Ayuba Suleiman Diallo by William Hoare, 1733, Jamestown-Yorktown FoundationA previously unknown portrait of Ayuba Suleiman Diallo (1701–1773), an aristocrat from what is today Senegal who was sold into slavery in 1730 but made his way back home through a series of fortunate events, has been acquired by Virginia’s Jamestown-Yorktown Foundation. Along with its companion piece by the same artist, this is the earliest known portrait of a slave from the 13 colonies and the first Western portrait of a named African sitter. Its ultimate destination is the future American Revolution Museum at Yorktown which is slated to open in 2016, but it will be on display at the Yorktown Victory Center from June 14th through August 3rd.

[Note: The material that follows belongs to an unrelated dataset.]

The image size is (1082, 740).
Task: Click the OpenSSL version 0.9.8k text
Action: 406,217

Ayube Diallo, also known as Job ben Solomon in England, was the scion of a wealthy family of Muslim clerics and rulers in the West African Kingdom of Futa. While on a mission to the Gambia River to barter two slaves in exchange for supplies, Diallo was kidnapped and sold into slavery himself. He told the British slavers who bought him from his Mandingo kidnappers that his family would ransom him, but when the message didn’t get to his family in time, William and Henry Hunt loaded him into the ship and sold him to a dealer in Annapolis, Maryland.

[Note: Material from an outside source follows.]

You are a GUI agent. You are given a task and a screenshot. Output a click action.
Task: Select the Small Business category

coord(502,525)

He wound up the property of one Mr. Tolsey, a tobacco farmer on Kent Island, Maryland, who first attempted to put Diallo to work in the fields. He couldn’t hack it. This was back-breaking labor, and Diallo was a soft scholar. He was assigned to tending cattle instead, which he was a little better at. After being mocked by children for his prayers, in June of 1731 Diallo ran away. He was soon captured and put in prison in the Kent County Courthouse. There he met a British lawyer named Thomas Bluett whose curiosity was piqued by Diallo’s fine carriage and composure.

Bluett enlisted a translator and found out Diallo came from a wealthy family of important people. Tolsey, keen to derive some kind of profit from this liability of a slave, allowed Diallo to write a letter back home and then gladly allowed an official from the Royal African Company in London to buy his freedom. Diallo and Bluett sailed to London in March of 1733 where the cleric, nobleman and former slave made a social splash. He was commissioned by the future founder of the British Museum, Sir Hans Sloane, to translate Arabic manuscripts in his library. He was introduced at Court by the Duke of Montagu. And he had his portrait painted by William Hoare.

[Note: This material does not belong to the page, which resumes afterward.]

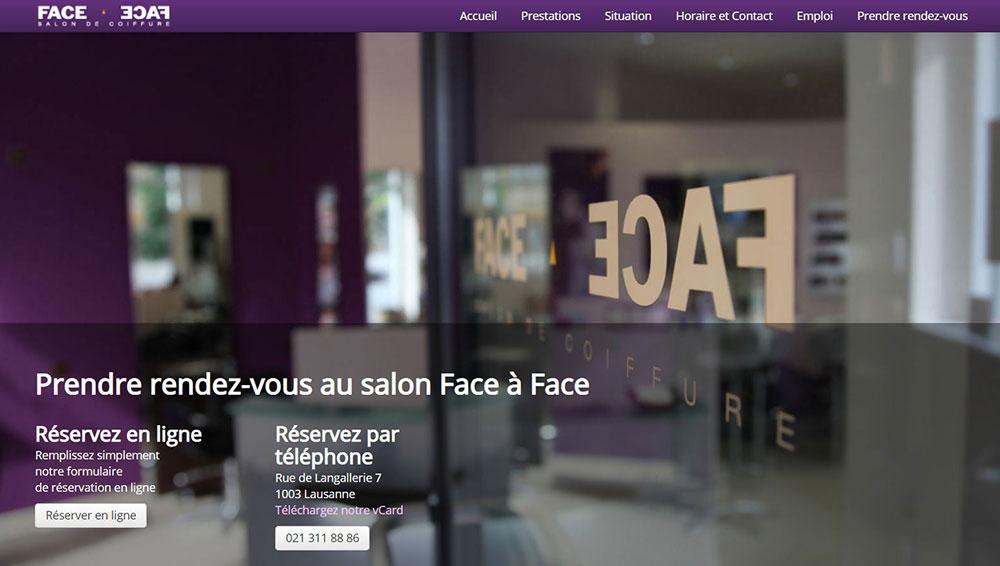This screenshot has height=566, width=1000.
Task: Select Situation in the navigation bar
Action: pos(628,16)
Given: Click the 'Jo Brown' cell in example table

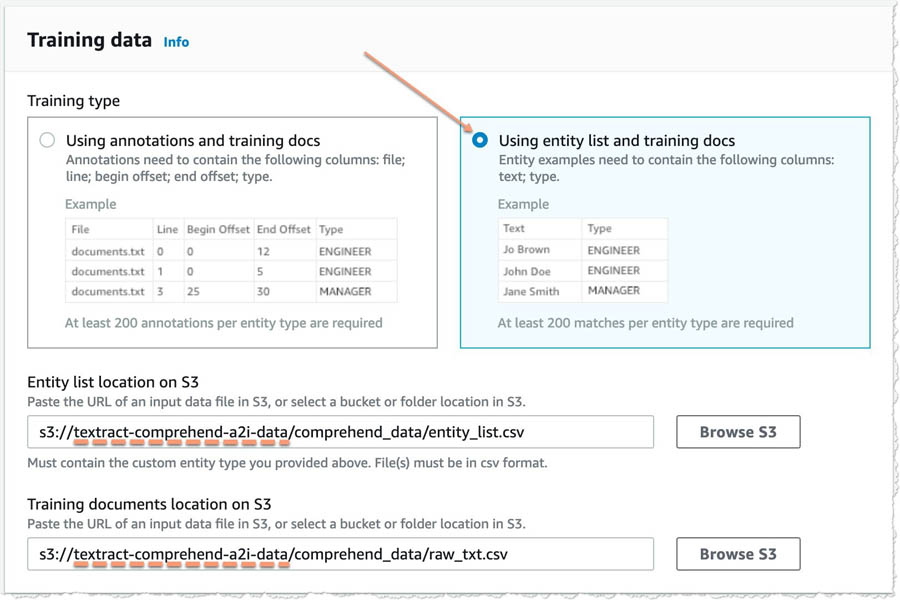Looking at the screenshot, I should coord(526,250).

Bluett describes the painting of the portrait in Some Memoirs of the Life of Job, one of the earliest slave narratives (albeit not written in first person):

JOB’s Aversion to Pictures of all Sorts, was exceeding great; insomuch, that it was with great Difficulty that he could be brought to sit for his own. We assured him that we never worshipped any Picture, and that we wanted his for no other End but to keep us in mind of him. He at last consented to have it drawn; which was done by Mr. Hoare. When the Face was finished, Mr. Hoare ask’d what Dress would be most proper to draw him in; and, upon JOB’s desiring to be drawn in his own Country Dress, told him he could not draw it, unless he had seen it, or had it described to him by one who had: Upon which JOB answered, If you can’t draw a Dress you never saw, why do some of you Painters presume to draw God, whom no one ever saw?

Hoare figured it out in the end, painting Diallo in a white robe and turban, wearing verses from the Qur’an in a pouch around his neck. The use of national dress makes this portrait unique. Other prominent named Africans would be painted after Diallo, but they were depicted wearing English dress and wigs.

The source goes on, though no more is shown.